- Supreme Court of the United States

Argued November 2, 2022 Decided February 28, 2023
- Full case name: Bittner v. United States
- Docket no.: 21-1195
- Citations: 598 U.S. 85 (more)

Holding
- The penalty for non-willful failure to report a bank account under the Bank Secrecy Act applies once per failed report, not once per account.

Court membership
- Chief Justice John Roberts Associate Justices Clarence Thomas · Samuel Alito Sonia Sotomayor · Elena Kagan Neil Gorsuch · Brett Kavanaugh Amy Coney Barrett · Ketanji Brown Jackson

Case opinions
- Majority: Gorsuch, joined by Jackson; Roberts, Alito, Kavanaugh (except part II-C)
- Dissent: Barrett, joined by Thomas, Sotomayor, Kagan

= Bittner v.
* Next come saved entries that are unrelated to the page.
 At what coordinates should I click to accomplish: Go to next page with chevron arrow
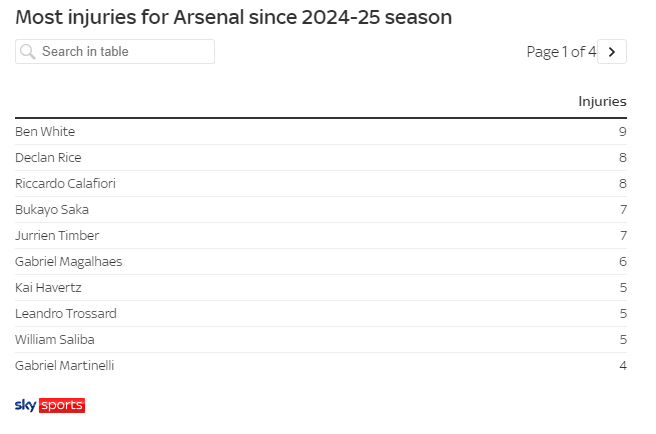click(612, 52)
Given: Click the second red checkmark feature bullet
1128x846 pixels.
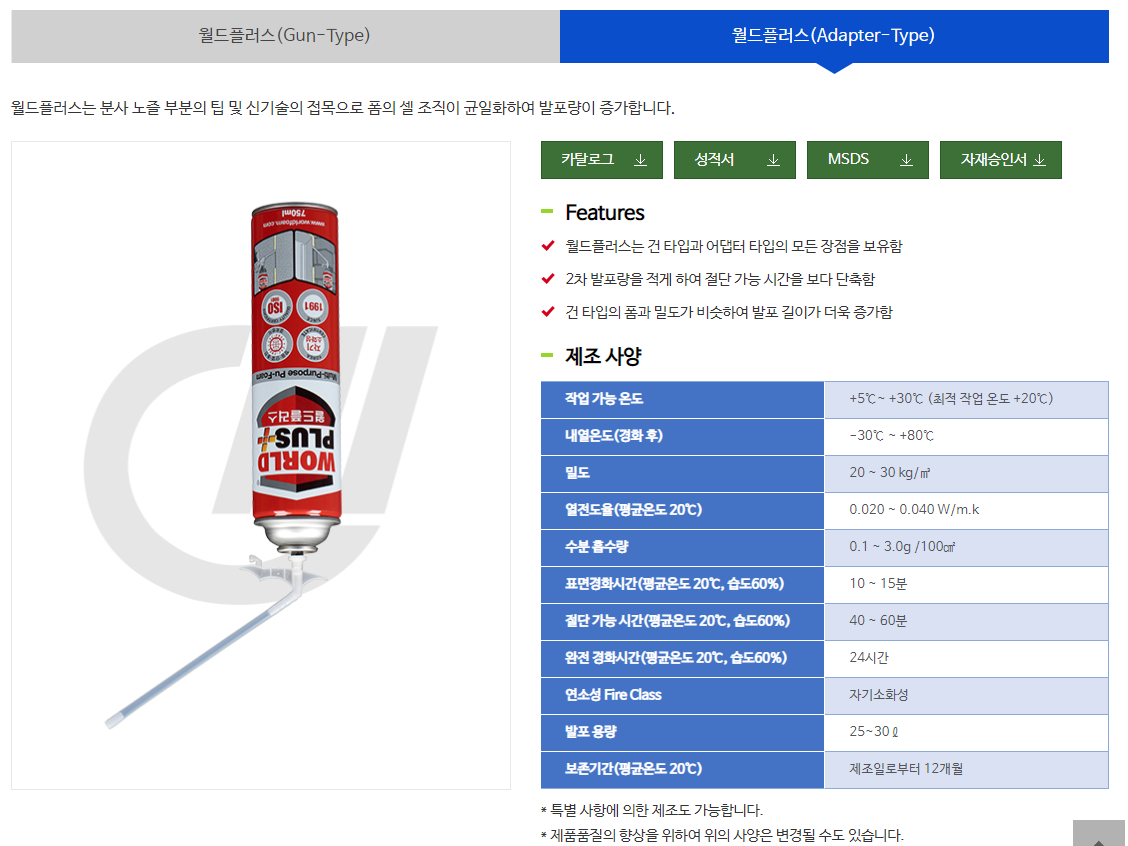Looking at the screenshot, I should [548, 278].
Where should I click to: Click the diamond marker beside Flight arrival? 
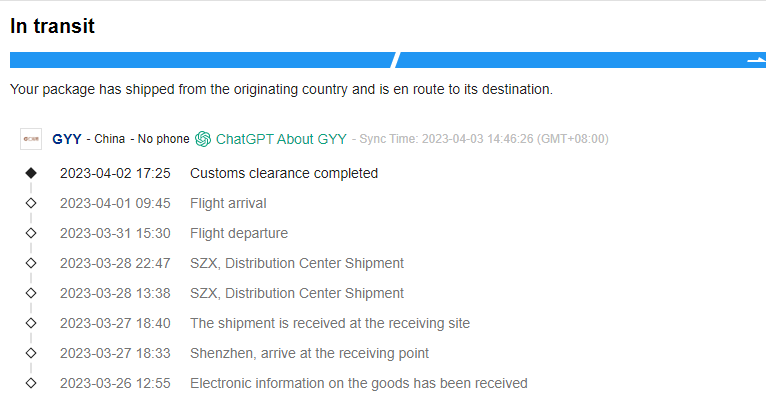[31, 203]
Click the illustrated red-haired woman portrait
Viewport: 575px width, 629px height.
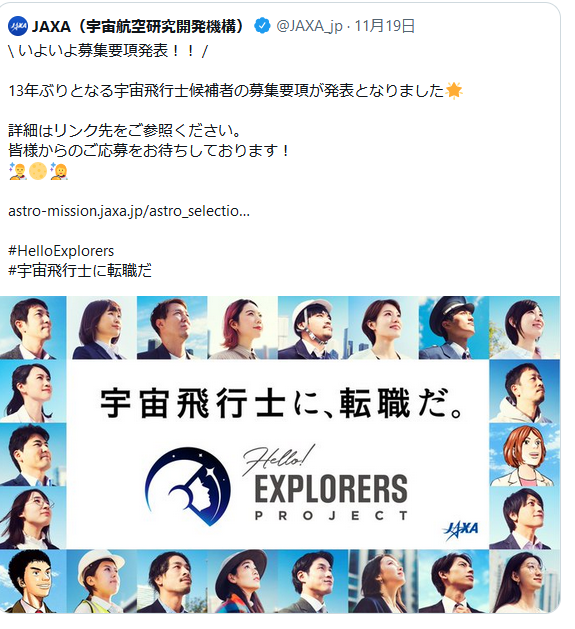[x=524, y=455]
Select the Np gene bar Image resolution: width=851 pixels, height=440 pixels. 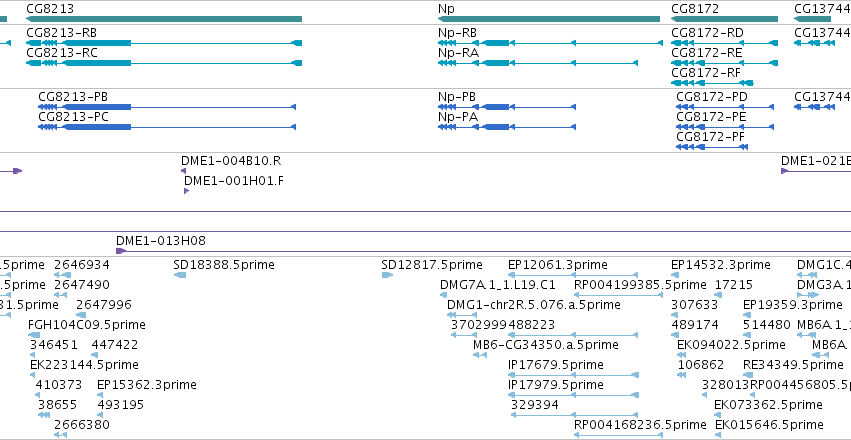[549, 19]
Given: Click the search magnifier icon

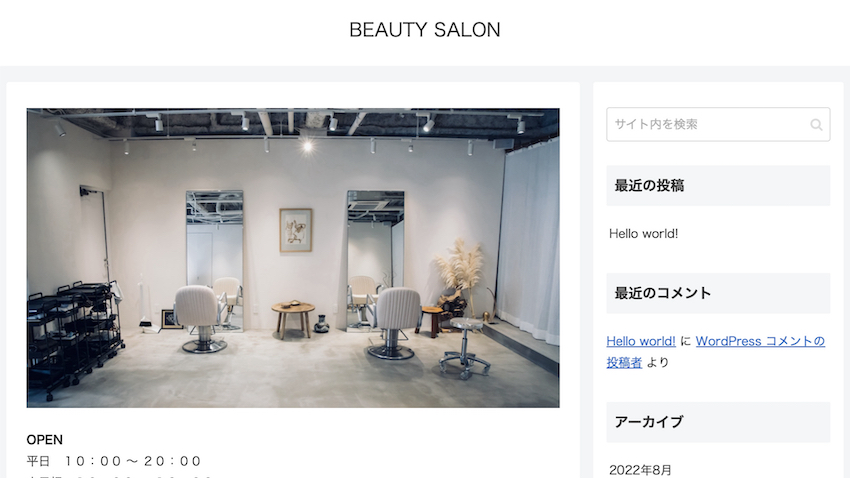Looking at the screenshot, I should (816, 125).
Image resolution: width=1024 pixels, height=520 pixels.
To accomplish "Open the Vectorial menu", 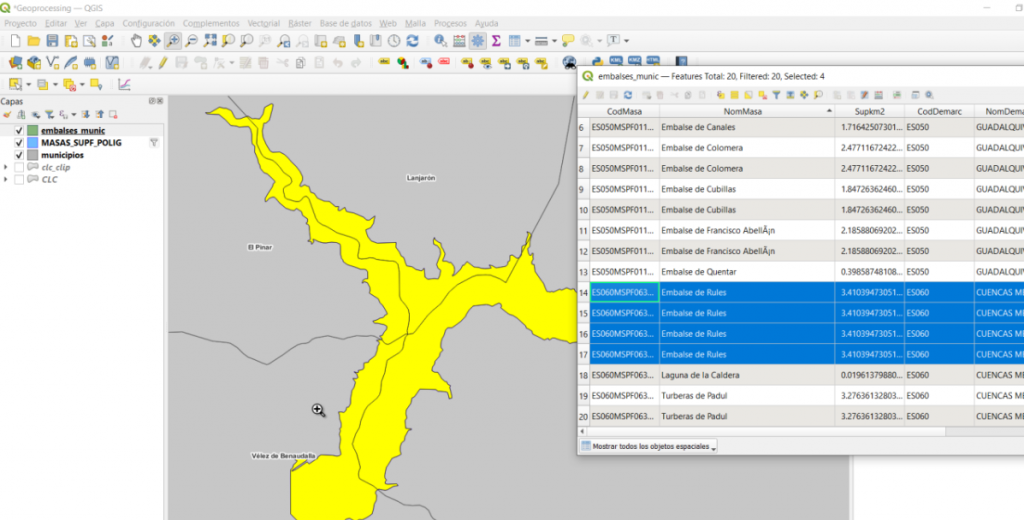I will (x=263, y=22).
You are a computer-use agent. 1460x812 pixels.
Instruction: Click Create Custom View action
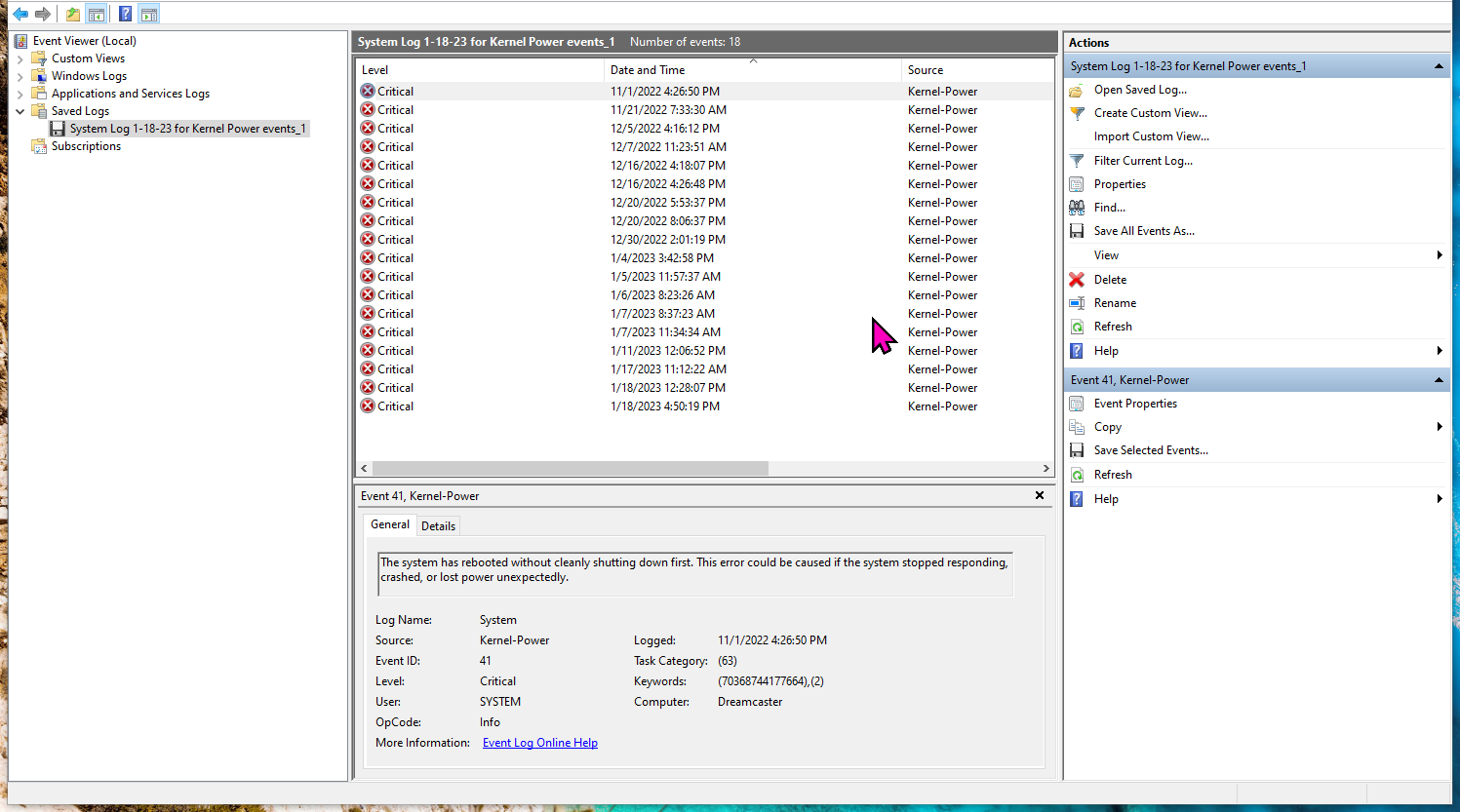[1150, 113]
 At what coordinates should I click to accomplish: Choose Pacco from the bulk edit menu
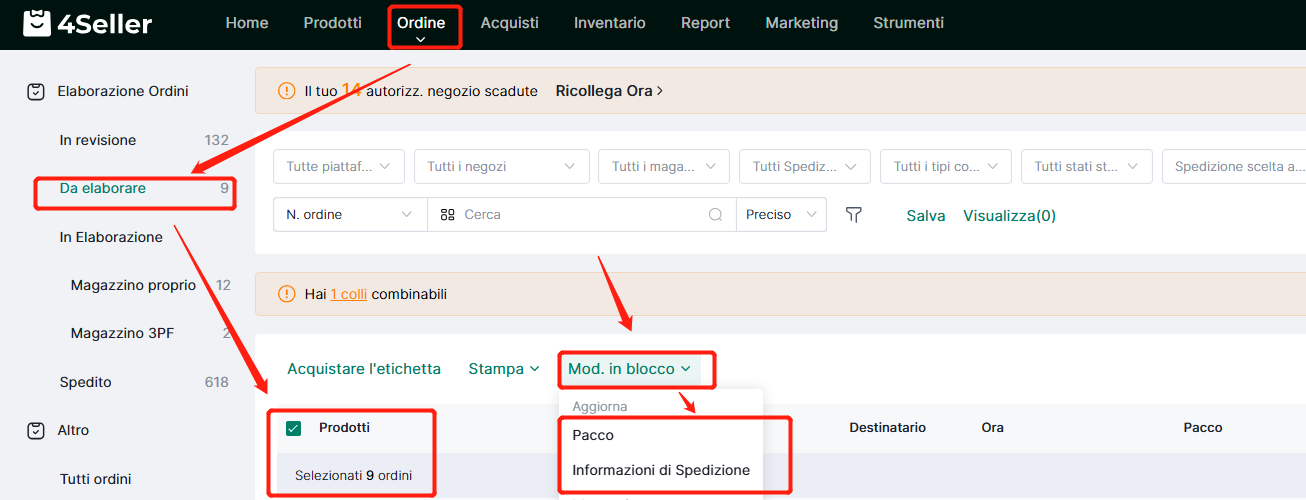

United States =

Bittner v. United States, 598 U.S. 85 (2023), was a United States Supreme Court case related to the penalty for multiple failures to report a foreign bank account. After the fall of communism in Romania, Alexandru Bittner, a naturalized American citizen, returned to his native country and became a businessman, but failed to report his foreign bank accounts to the Internal Revenue Service (IRS), as required by the Bank Secrecy Act. He later filed corrected reports for 2007-2011. Under statutory law, the government is authorized to fine a maximum penalty of $10,000 for non-willful failure to report a foreign bank account. Because the number of accounts over 5 years totaled 272, the government sought to fine Mr. Bittner $2.72 million. The case was notable for the resulting "strange lineup of justices" which did not split along traditional ideological lines.